The other talks I have attended were "Pattern Driven Security Design for Web Tier" and "Web Frameworks and how they kill traditional security scanning" (quite a security-oriented day). I wouldn't say that I learned really something new from there, but I definitely have more structured knowledge in my head now, especially what concerns the terminology and pattern names. Also, quite an interesting approach to security scanning was presented, which is advocated by Armorize.

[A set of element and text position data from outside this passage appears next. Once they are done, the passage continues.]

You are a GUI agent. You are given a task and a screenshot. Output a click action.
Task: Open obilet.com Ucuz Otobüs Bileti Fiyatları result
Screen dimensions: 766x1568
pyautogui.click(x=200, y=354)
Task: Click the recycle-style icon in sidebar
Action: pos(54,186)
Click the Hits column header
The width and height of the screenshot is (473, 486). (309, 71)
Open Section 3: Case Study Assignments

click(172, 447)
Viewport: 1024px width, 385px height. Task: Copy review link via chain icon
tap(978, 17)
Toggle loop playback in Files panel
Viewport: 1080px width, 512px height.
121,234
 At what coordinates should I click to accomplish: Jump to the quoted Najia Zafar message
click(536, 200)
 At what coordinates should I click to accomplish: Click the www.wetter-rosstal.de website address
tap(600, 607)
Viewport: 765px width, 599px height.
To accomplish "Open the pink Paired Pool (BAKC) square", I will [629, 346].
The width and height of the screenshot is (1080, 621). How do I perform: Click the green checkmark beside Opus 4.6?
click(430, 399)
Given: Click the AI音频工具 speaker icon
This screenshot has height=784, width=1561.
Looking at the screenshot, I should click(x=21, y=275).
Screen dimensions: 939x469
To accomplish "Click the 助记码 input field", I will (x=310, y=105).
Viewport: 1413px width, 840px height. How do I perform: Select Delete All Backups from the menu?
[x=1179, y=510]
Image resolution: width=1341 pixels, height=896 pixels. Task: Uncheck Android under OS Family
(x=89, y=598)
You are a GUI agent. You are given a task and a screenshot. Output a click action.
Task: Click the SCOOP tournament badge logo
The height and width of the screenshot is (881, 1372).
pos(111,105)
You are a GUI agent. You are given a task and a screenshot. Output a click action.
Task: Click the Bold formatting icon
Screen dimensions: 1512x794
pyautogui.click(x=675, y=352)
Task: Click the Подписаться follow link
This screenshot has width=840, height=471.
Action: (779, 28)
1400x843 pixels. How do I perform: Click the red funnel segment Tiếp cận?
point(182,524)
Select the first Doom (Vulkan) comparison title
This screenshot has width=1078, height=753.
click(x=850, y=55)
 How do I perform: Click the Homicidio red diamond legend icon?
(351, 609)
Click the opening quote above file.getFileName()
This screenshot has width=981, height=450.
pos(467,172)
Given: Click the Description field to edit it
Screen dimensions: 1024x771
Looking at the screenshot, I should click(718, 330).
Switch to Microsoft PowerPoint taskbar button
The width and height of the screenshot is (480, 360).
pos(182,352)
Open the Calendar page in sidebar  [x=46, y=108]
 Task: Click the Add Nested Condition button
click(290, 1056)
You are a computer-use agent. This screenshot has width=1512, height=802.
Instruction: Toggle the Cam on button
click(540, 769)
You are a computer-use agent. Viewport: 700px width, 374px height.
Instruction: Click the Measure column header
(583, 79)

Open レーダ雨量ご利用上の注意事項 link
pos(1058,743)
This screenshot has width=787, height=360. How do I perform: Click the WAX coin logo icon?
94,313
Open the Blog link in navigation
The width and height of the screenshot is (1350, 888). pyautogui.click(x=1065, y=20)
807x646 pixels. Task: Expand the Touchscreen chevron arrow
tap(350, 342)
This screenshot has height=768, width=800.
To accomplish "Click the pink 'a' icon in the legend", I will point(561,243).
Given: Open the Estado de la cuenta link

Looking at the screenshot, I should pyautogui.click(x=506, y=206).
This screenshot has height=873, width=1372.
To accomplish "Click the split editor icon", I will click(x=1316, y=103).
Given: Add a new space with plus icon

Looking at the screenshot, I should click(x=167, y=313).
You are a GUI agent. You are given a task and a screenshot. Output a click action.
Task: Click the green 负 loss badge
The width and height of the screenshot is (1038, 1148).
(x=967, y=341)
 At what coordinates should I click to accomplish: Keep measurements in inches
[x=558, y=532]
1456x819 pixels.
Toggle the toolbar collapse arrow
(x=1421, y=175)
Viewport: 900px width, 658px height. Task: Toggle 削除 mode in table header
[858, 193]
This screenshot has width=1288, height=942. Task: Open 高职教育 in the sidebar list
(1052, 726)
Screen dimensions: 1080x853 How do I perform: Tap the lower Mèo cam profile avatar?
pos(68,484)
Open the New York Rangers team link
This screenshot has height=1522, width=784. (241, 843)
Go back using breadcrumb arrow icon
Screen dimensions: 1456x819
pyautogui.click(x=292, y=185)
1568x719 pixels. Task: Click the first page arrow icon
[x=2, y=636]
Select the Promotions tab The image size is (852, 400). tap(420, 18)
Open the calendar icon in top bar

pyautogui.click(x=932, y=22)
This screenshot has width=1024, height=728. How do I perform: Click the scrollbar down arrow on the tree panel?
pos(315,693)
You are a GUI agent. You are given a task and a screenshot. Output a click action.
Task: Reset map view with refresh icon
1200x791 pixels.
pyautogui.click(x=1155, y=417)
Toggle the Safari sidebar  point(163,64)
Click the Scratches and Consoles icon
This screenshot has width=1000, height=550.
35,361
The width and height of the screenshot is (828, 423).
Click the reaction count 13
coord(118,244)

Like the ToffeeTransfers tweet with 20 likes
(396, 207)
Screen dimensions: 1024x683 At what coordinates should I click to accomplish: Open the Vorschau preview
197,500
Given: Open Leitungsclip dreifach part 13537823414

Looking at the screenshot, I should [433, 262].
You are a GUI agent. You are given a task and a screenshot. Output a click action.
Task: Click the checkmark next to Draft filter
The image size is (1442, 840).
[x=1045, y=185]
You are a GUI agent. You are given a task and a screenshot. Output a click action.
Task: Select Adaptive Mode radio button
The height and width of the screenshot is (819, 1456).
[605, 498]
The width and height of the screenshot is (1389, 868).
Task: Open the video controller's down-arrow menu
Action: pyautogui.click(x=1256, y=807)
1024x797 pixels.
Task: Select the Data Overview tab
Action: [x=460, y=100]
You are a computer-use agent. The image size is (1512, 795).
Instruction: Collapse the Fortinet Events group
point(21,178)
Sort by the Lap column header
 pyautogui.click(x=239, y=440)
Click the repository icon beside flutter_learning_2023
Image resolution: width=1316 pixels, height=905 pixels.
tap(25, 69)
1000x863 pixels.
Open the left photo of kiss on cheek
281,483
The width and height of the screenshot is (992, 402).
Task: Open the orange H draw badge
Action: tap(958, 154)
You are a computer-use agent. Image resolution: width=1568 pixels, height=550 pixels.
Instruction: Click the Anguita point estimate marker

Objects of Value by Kevlin Henney was quite inspiring but too philosophical too me. The only practical value I got from the talk is the 2 books titles:

Problem Frames: Analysing & Structuring Software Development Problems
Pattern-Oriented Software Architecture

The next talk was from Neal Ford about Construction Techniques for Domain Specific Languages. This is a talk that I have seen on various videos, but haven't seen it live yet. Compared to the older versions of the talk, it was almost the same, but just with some improvements - Neal added a couple of slides with referring to some OSS frameworks that do DSL stuff, like easyb. But the general idea is still the same, the examples are the same, and techniques for DSL construction are the same.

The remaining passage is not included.